Maybe it was Mother's Day, maybe it was something my Aunt Dinah wrote yesterday, but I've been thinking of my grandmother all day today. There are a lot of directions my brain can go in when I get her stuck in my head, and today was no exception. Sometimes I think about the road trips from Michigan to Alabama, journeys that I'm convinced helped turn me into the road trip junkie that I am to this day. Then again there's the card games. My grandparents were voracious card players, and I was tossing my coins into the poker pot from a pretty young age. Sitting on my screened in back porch cradling a cold beer makes me think of her, too. I spent a lot of my youth hanging out on a front or back porch with them, although my drink of choice in those days was a bottle of Coke instead of the strong stuff.
She used to say that everything bad that happened to me happened when she was taking care of me. There was the fishing hook stuck in my hand, the time I fell out of a car when it rounded a corner right by my dad's store, and, in an amazing predictor of my future coordination, the time I got my head stuck when I hit the power window button as my head was hanging out the car window. She was a worrywart to begin with, but I think I made it a lot worse. Scratch that. I know I made it a lot worse.

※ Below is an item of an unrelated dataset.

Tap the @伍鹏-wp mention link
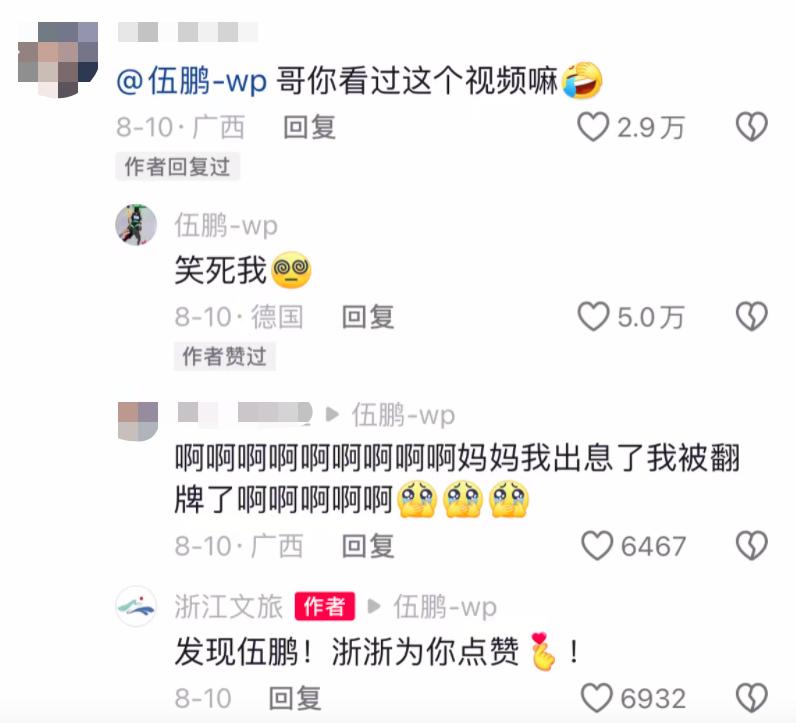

But inevitably I go back to the food. Oh my god could my grandmother cook. Biscuits and gravy every morning for breakfast. Fried chicken. Homemade onion rings. Something she called skillet toast which I ate by the plateful. She did a banana pudding that could make you cry. And every time I would go to visit she would make my very favorite thing - a marinated broccoli and dill salad that gives me goosebumps just thinking about it. She gave me the recipe before she died, and I've made it a few times, but somehow it just doesn't taste the same. I'm a pretty decent cook, but for some reason I have no luck cooking anything that I associate with her. It always tastes just the slightest bit off.

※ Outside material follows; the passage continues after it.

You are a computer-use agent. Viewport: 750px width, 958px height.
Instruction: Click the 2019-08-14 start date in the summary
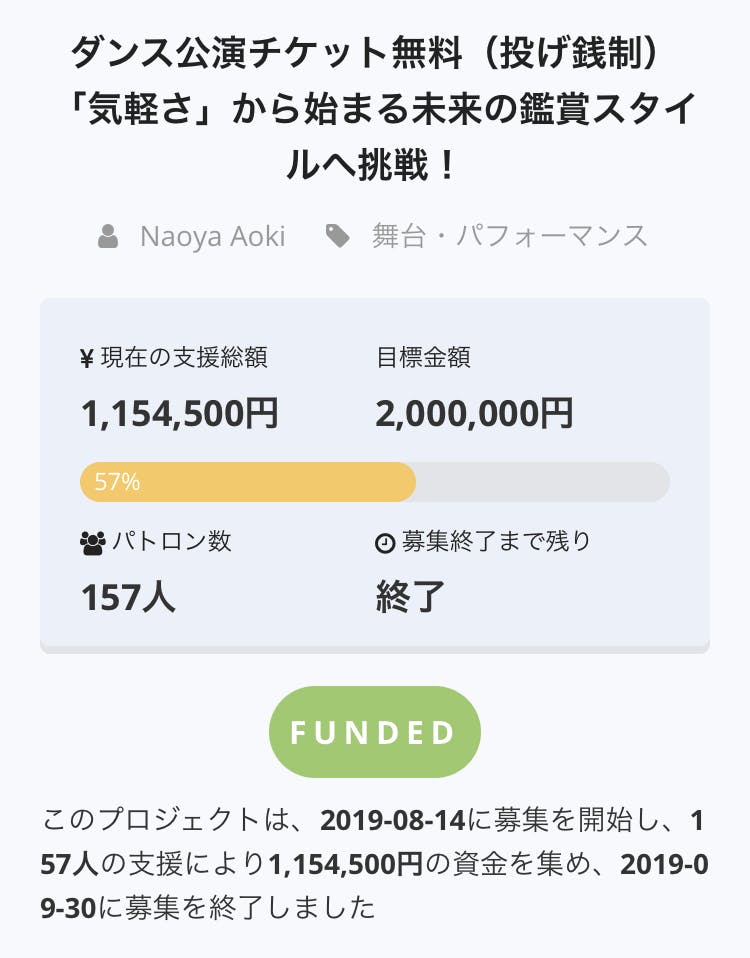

But tonight I was grilling burgers and roasting potatoes. Corn was cooking on the stove, and almost without thinking I started making a cucumber and onion refrigerator pickle that she often had in the fridge. I used to eat it until I felt queasy. Just the process of slicing the veggies and putting it all together in the bowl made me feel like she was right there with me. And when Sasquatch came in and attacked the bowl I had to smile. I told him - like she had told me - that they needed to sit for a while before we ate them. And - like me years ago - he kept eating them anyway, telling me they tasted just fine the way they were.
In her own words, that would have tickled her to death.